**Text block**
_ _ _

Posted on: Tuesday, November 19, 2013

Like trying to hold a snowflake

This is a quote from the writer Ruth Ozeki, which I snatched from a Q&A with her over here.

"There’s something about the idea of writing, and thinking about writing as a form of prayer — the way as a writer you call out into the world and throw your words into the world. You’re not praying to a god, but you’re almost conjuring a reader to arrive. That’s what books do, they’re an invitation to readers."

She wrote "A Tale for the Time Being," which I am reading right now. It is wonderful. Consider this, which is in the voice of a teenage girl in Japan, writing in her diary:

"Then is the opposite of now. So saying now obliterates its meaning, turning it into exactly what it isn't. It's like the word is committing suicide or something. So then I'd start making it shorter...now, ow, oh, o...until it was just a bunch of little grunting sounds and not even a word at all. It was hopeless, like trying to hold a snowflake on your tongue or a soap bubble between your fingertips. Catching it destroys it, and I felt like I was disappearing, too."

Posted on: Monday, November 18, 2013

You're okay.


I have never loved someone
The way I love you
I have never seen a smile
Like yours
And if you grow up to be king or clown or pauper
I will say you are my favorite one in town
I have never held a hand
So soft and sacred
When I hear your laugh I know heaven's key
And when I grow to be a poppy in the graveyard
I will send you all my love upon the breeze
And if the breeze won't blow your way
I will be the sun
And if the sun won't shine your way
I will be the rain
And if the rain won't wash away
All your aches and pains
I will find some other way
To tell you you're okay
You're okay
You're okay
You're okay
You're okay
You're okay
You're okay

Posted on: Tuesday, November 12, 2013

Bellwether

I ball my fist and clench my teeth, willing the burst of frustration back down my throat. "Come on guys," I say tersely. "Time to get dressed."

The clock is marching forward.

We are running late, later, so late now.

It finally bursts out. "COME ON! YOU NEED TO GET DRESSED!" I yell. Please know that the caps-lock doesn't really convey the force of those words, the volume, the seething frustration. The girls immediately feel it, shoulders bunched, brows furrowed. I see Violet try not to cry. I see Madeleine stop and scowl. "You don't have to yell," she scolds me. "Nobody likes to be yelled at, you know."

"You don't listen until I yell," I insist. "I've asked you nicely to get going a thousand times this morning, but you didn't get moving until I yelled." I'm not yelling now, but still loud. "You guys never listen!"

This isn't true. But right now it feels like the truest thing. The yelling feels justified. How else am I going to get them out the door? This is their fault. Not mine. I'm so frustrated now that I am using more force with everything, dropping their backpacks onto the table with a thud, thunking cabinet doors shut, tossing their shoes down on the floor in front of them.

Eventually we do get out the door. We are not late to school.

Later on the playground, I find out that Violet balled her little hand into a fist and swung it into another boy's face. She pushed a kid later during PE.

"We're not violent and she's not exposed to violence," I tell her teacher on the phone that afternoon. "I just can't understand why that's her first reaction."

I hang up and try not to cry. Guilt covers me like a heavy cloak, but I am not sure why.

_ _ _

**Entries shown**

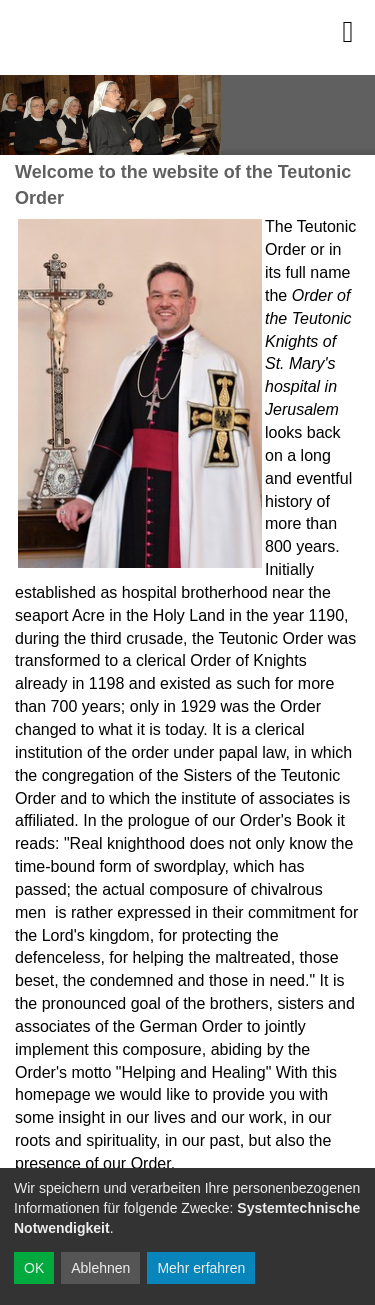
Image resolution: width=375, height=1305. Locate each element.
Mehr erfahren (201, 1268)
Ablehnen (100, 1268)
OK (34, 1268)
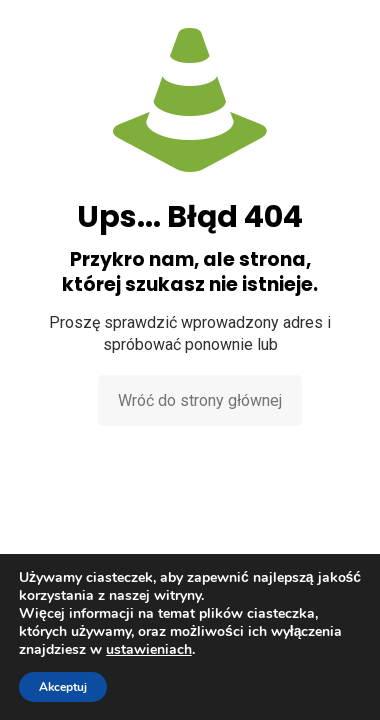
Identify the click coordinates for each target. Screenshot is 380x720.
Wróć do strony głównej (200, 400)
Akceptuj (63, 687)
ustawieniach (149, 650)
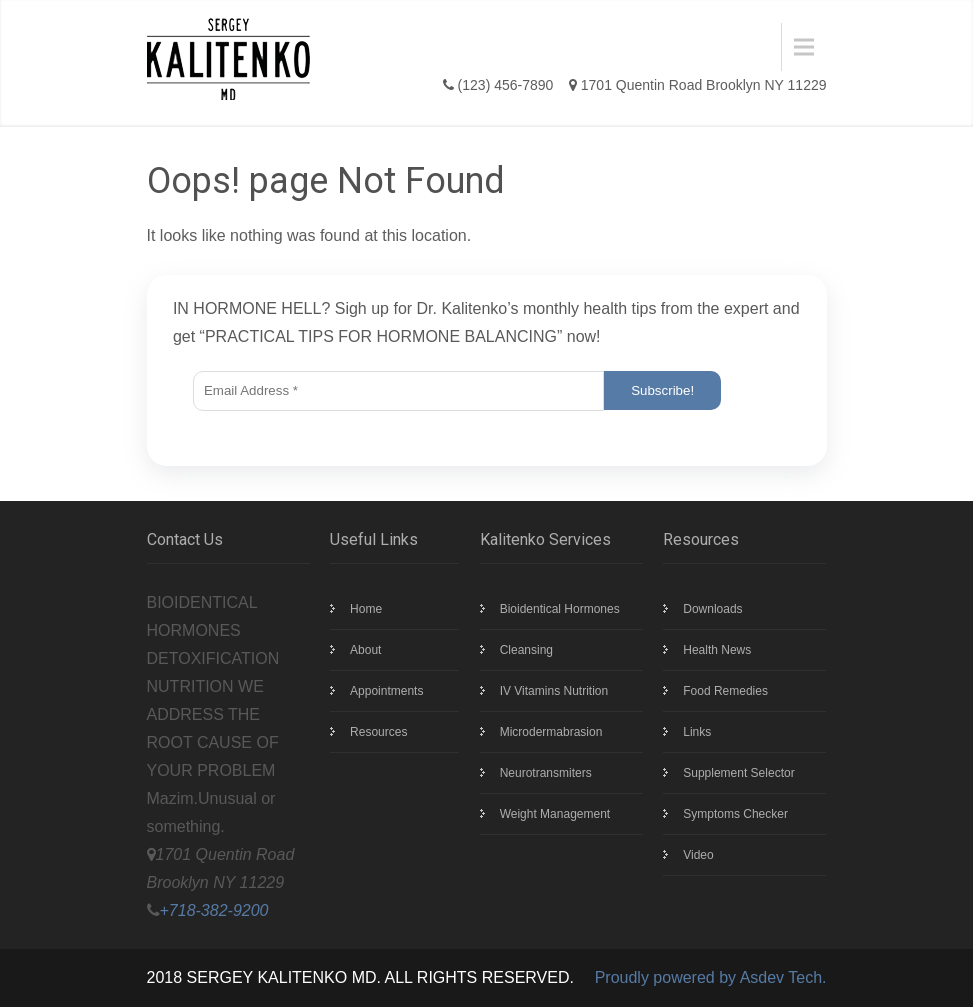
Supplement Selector (738, 773)
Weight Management (555, 814)
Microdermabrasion (551, 732)
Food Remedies (725, 691)
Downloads (712, 609)
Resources (378, 732)
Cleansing (526, 650)
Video (698, 855)
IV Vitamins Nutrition (554, 691)
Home (366, 609)
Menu (381, 46)
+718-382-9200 (214, 910)
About (365, 650)
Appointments (386, 691)
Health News (717, 650)
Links (697, 732)
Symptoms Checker (735, 814)
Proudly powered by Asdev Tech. (711, 977)
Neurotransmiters (546, 773)
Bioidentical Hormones (560, 609)
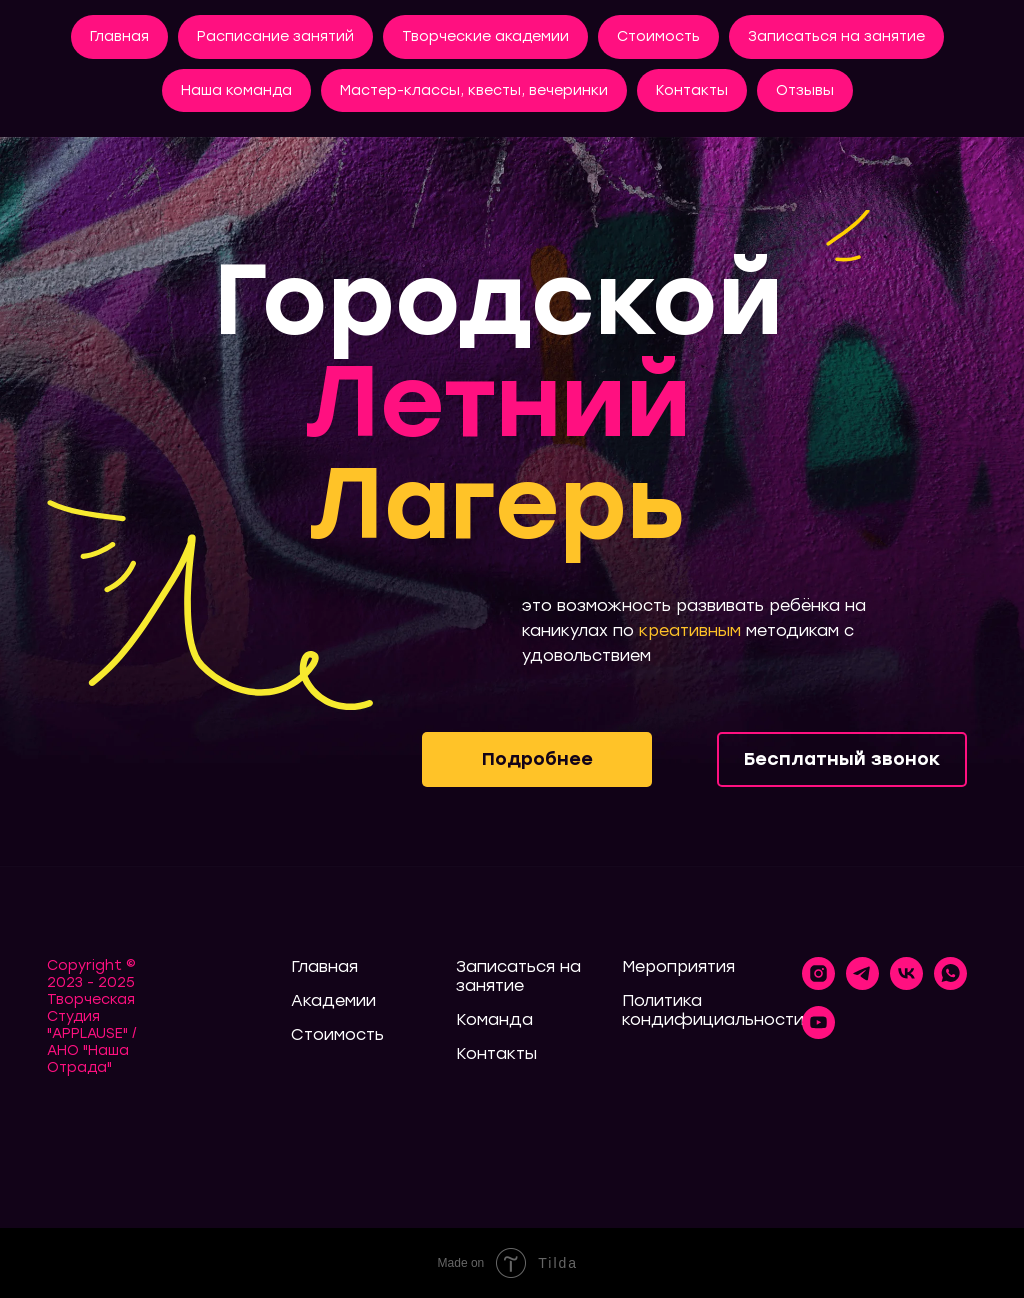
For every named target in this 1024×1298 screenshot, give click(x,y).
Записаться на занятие (836, 36)
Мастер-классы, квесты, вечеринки (474, 90)
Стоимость (658, 36)
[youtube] (818, 1033)
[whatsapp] (950, 984)
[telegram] (862, 984)
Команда (494, 1019)
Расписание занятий (275, 36)
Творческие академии (485, 36)
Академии (333, 1000)
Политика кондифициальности (713, 1010)
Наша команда (236, 90)
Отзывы (805, 90)
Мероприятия (678, 966)
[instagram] (818, 984)
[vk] (906, 984)
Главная (119, 36)
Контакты (692, 90)
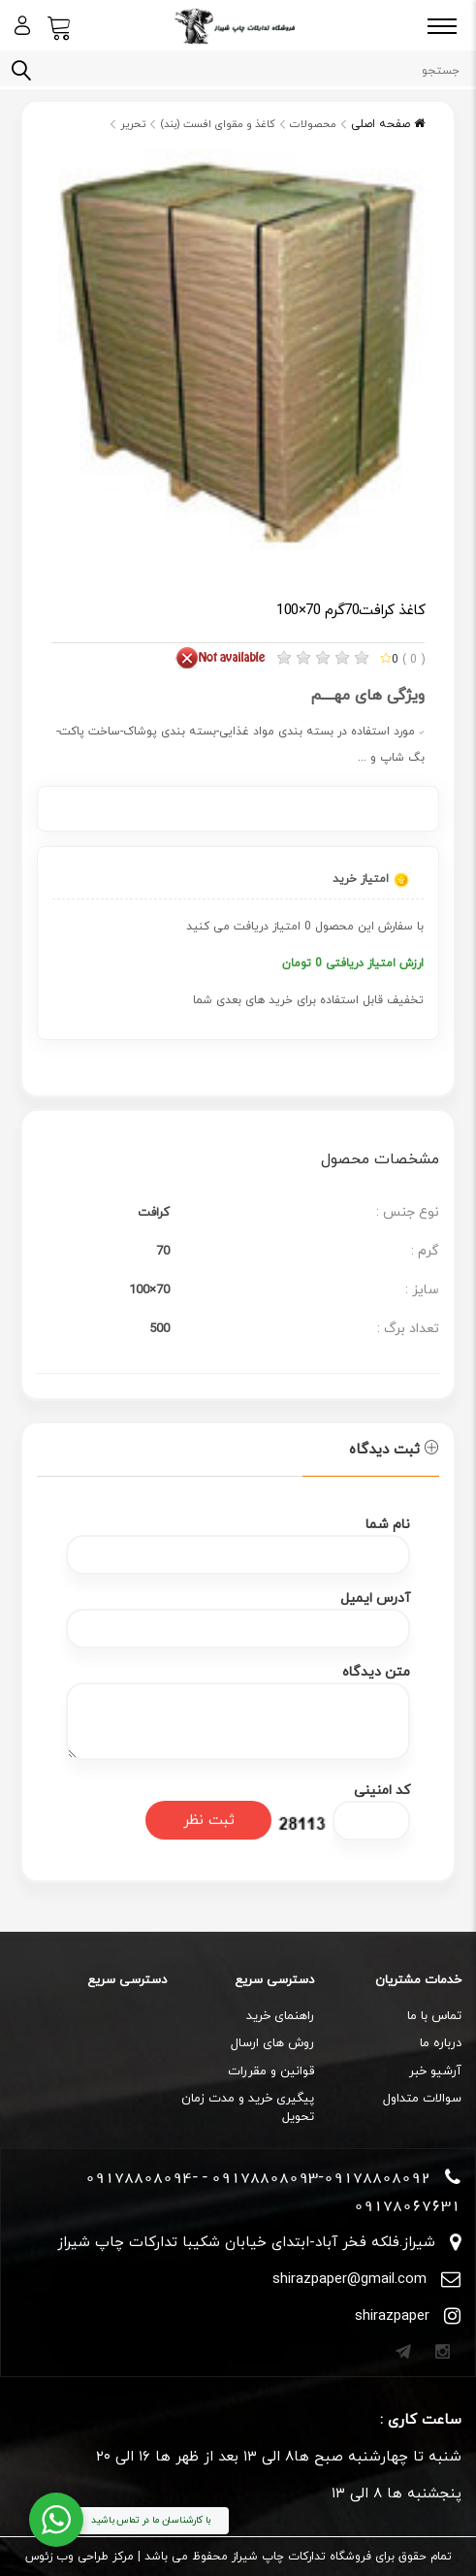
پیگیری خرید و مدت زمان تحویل (247, 2108)
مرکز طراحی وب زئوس (79, 2556)
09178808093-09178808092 (320, 2177)
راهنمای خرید (280, 2016)
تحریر (132, 124)
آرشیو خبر (435, 2071)
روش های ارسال (272, 2043)
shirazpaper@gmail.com (349, 2279)
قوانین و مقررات (271, 2071)
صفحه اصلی (388, 124)
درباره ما (440, 2043)
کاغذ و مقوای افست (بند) (217, 124)
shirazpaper (392, 2316)
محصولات (313, 124)
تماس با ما (434, 2016)
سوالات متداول (422, 2098)
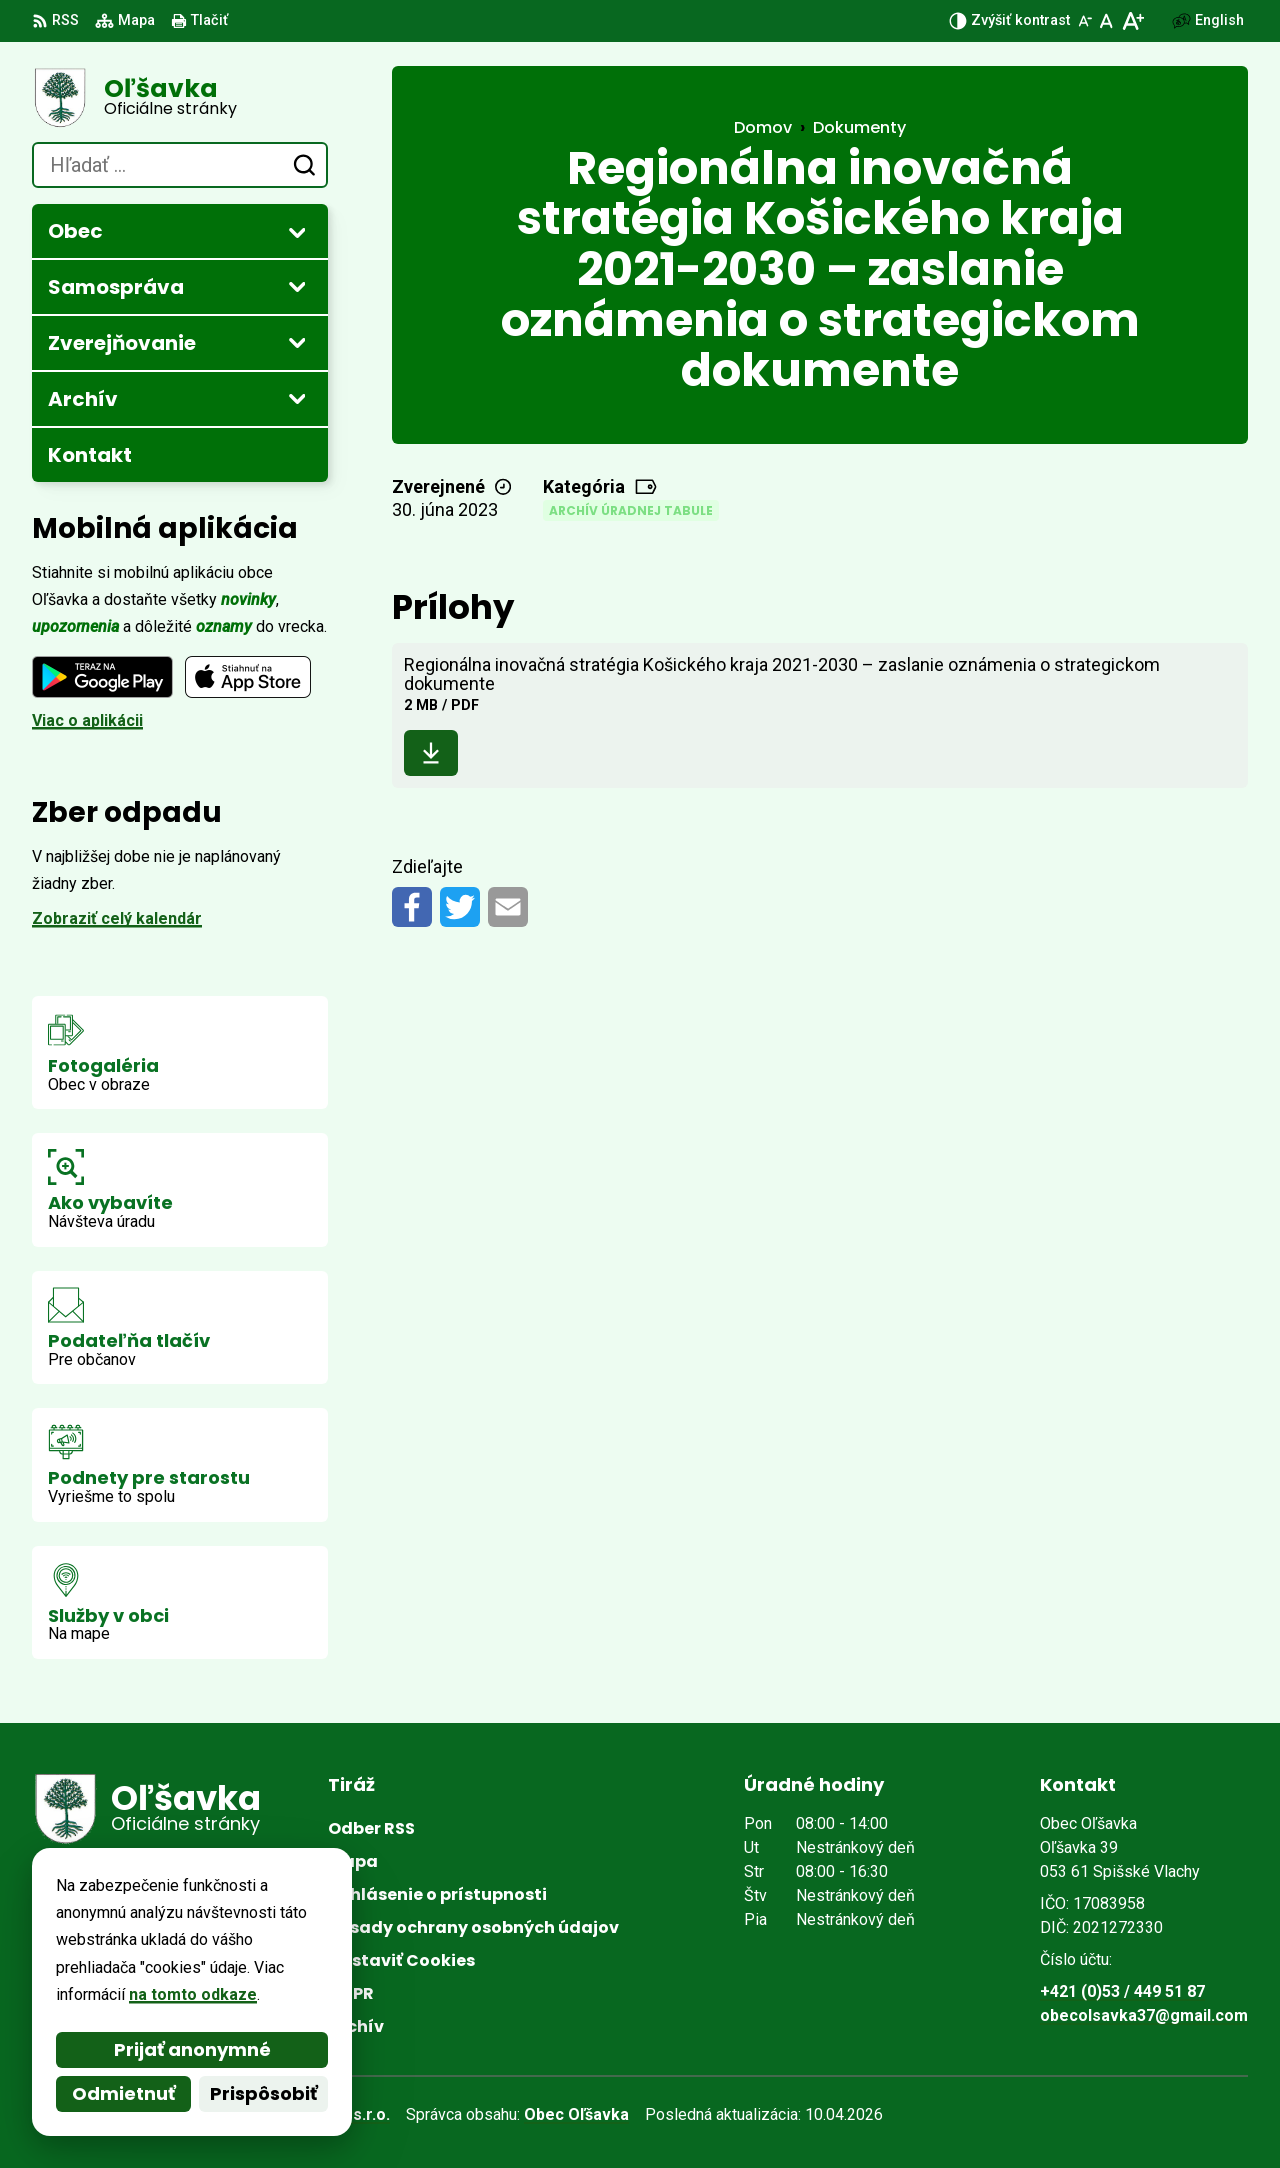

_ _ _

**Task details**
Reproduce the passage of the blog posts starting with "I ball my fist" and going on through "is marching forward.". The material placed after the blog posts is separate from them.

**The response**
I ball my fist and clench my teeth, willing the burst of frustration back down my throat. "Come on guys," I say tersely. "Time to get dressed."

The clock is marching forward.